The new technique, developed by researchers at Duke University in the US, involves scanning the skin with multiple colors of laser light and then using the characteristic absorption of melanin and hemoglobin to assess the distribution of these two chemicals in the suspected area. "There is ample reason to believe that this method can distinguish between cancer and non-cancerous growths in humans," team leader Warren S Warren told optics.org.
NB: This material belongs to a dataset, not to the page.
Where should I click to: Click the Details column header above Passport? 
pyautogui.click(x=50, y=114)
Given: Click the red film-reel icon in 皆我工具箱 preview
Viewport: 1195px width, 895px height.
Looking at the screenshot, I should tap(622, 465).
The distributions of hemoglobin and melanin serve as early warning signs for skin cancer growth. But skin scatters light strongly, so simple microscopes cannot be used to locate those molecules except right at the surface. Laser methods such as two-photon fluorescence microscopy have been used to probe deeper, but both melanin and hemoglobin remain dark and inaccessible using these techniques. "To date, little headway has been made applying laser diagnostic methods to skin cancer detection, and the best clinical method remains simple visual examination to detect the development of melanomas," Warren noted.
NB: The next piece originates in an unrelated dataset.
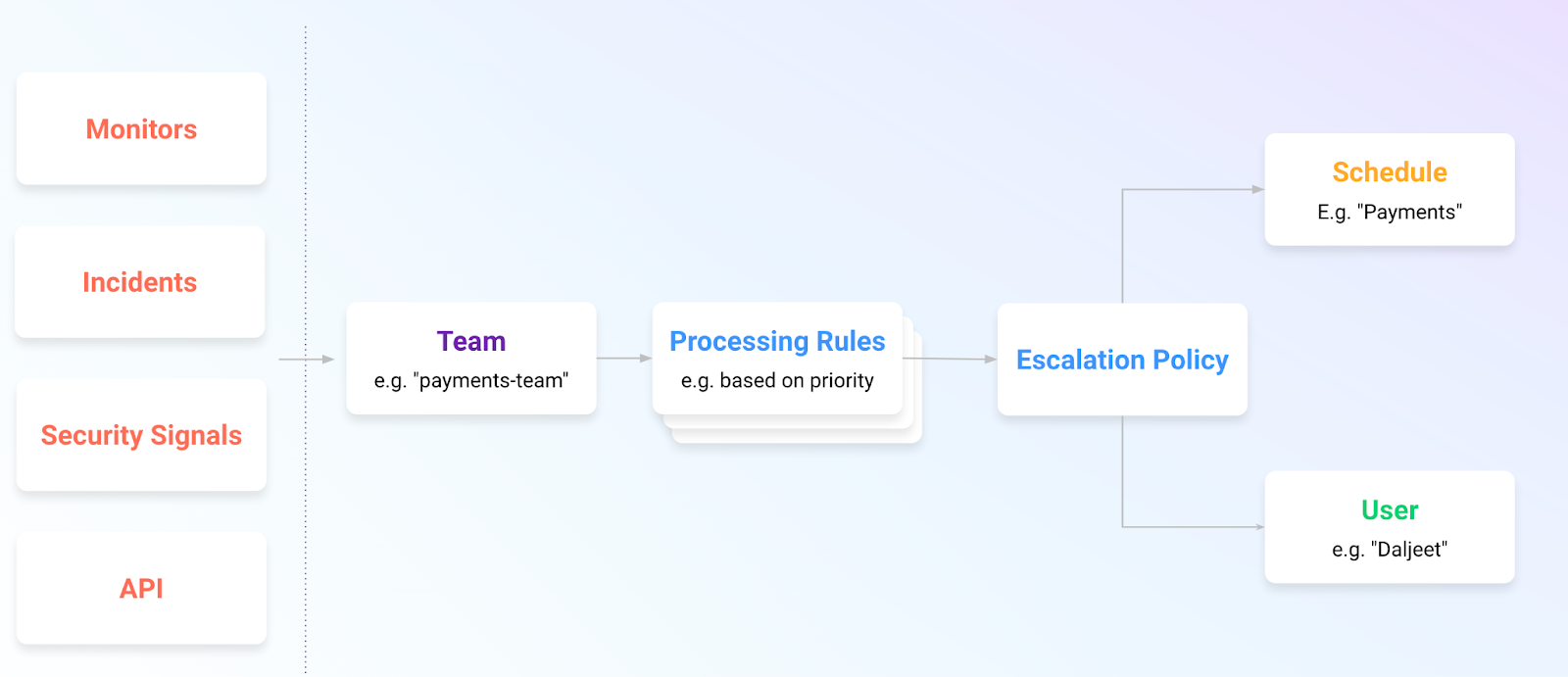Click the "payments-team" example text
1568x677 pixels.
[471, 380]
"Our method involves "shaping" the laser pulses or pulse trains in order to extract the molecules' signatures, and detecting the backscattered light. We had previously demonstrated that this works on molecules in solution, but nobody has tried this approach before on skin tissues."
Melanomas characteristically have stronger absorption from melanin than from hemoglobin, and in animal studies the Duke team found they could easily pick up the signatures of both. Discriminating between them was achieved by scanning with multiple colors of light, either at the same time or in sequential scans depending on the sensitivity.
The new non-invasive laser method could enable doctors to see as much as a millimeter below the surface of the skin, which should be enough for a diagnosis. The laser powers involved are considerably less than a laser pointer, and limiting the pulses to femtosecond bursts ensures that the skin does not overheat while illuminated.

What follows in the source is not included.